The Army sergeant (C), surnamed Lim, enters a military court building in Wonju, Gangwon Province, on Nov. 7, 2014. (Yonhap file photo)

WONJU, South Korea (Yonhap) — A military court on Tuesday sentenced an Army deserter to death for killing and wounding about a dozen unarmed comrades in a shooting rampage at a guard post close to the border with North Korea.

The court handed down the death penalty to the 23-year-old Army sergeant, surnamed Lim, for killing five and wounding seven others by detonating a grenade and firing at his comrades at the border outpost on the east coast in June last year.

He was also found guilty of running away from his unit with a rifle and a stash of ammunition. Two days later, he was captured while being under siege by thousands of troops right after a botched suicide attempt.

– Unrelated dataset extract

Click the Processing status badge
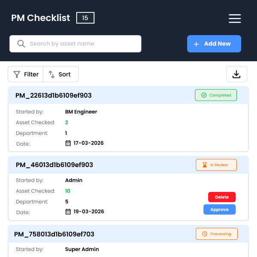The height and width of the screenshot is (257, 257). [x=216, y=234]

“Lim committed a tenacious and premeditated crime by killing even unarmed colleagues at the barracks … Capital punishment is inevitable for such a hideous crime that shot the innocent,” the chief judge of the general military court said in a verdict. The court is located in Wonju, some 132 kilometers southeast of Seoul.

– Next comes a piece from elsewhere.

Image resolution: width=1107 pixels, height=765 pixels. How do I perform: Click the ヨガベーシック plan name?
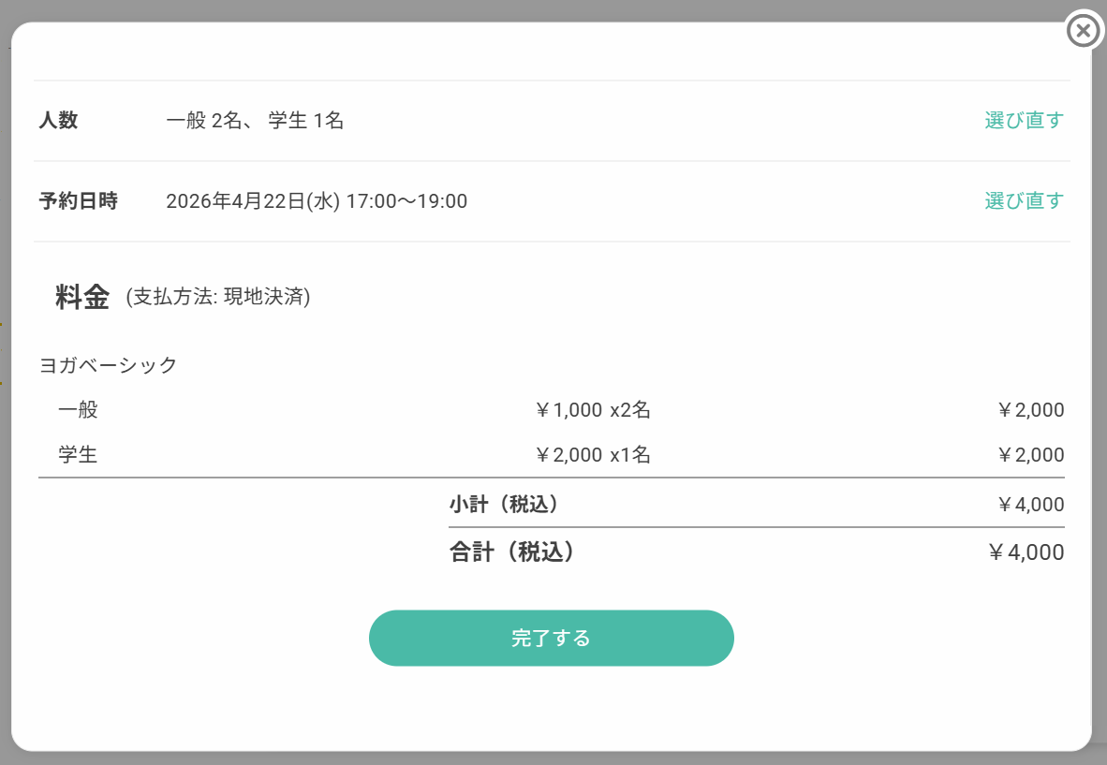pyautogui.click(x=108, y=365)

Military prosecutors last month demanded capital punishment for him on charges of murder and desertion, arguing that he committed a “cruel and premeditated attack” on his unarmed comrades.

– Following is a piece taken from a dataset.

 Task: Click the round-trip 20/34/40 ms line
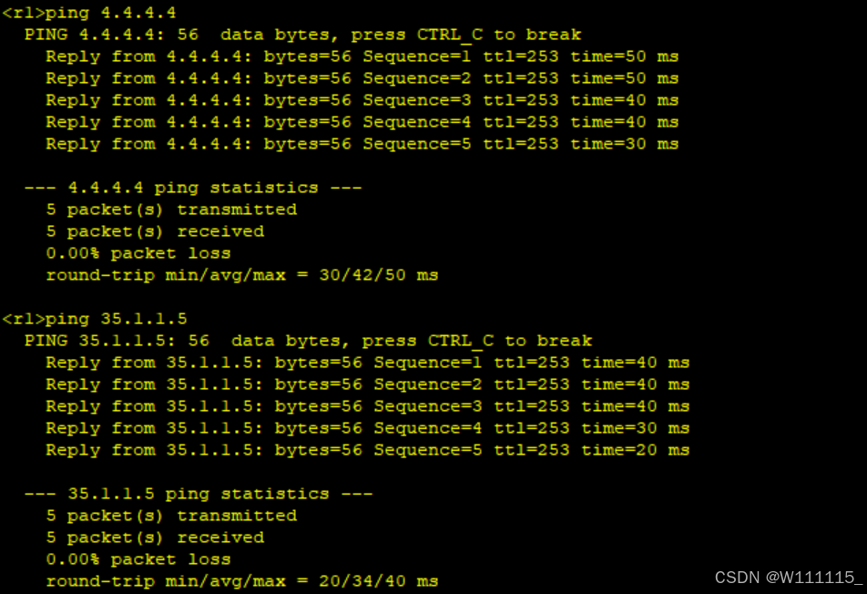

South Korea’s military law stipulates that a soldier will face capital punishment for killing a superior officer. One of the fallen soldiers was a staff sergeant in Lim’s unit.

Pointing out that he “broke his duty as a service member” to protect the lives and property of the people, the judge said it “is necessary to hold him responsible for causing a security vacuum in military zones and to ring an alarm bell against brutal crimes.”

“The Army enlistee showed no signs of remorse, while continuously complaining of his agony and making excuses to justify his wrongdoings,” the judge said.

The court also rejected Lim’s claim that being bullied by his comrades prompted him to go on the rampage.

Lim had been on the list of soldiers requiring “extra care” after undergoing personality tests. Though he had been struggling to adapt to military life, the result of a psychiatric test conducted on Lim in November showed that he was “generally normal.”

His defense lawyer said he will appeal the ruling, saying the court ignored “a lot of testimony about Lim being bullied at the barracks.”

South Korean courts hand down the death penalty, but there have been no executions since some two dozen convicts were put to death in late 1997. Currently, some 60 convicts are on death row.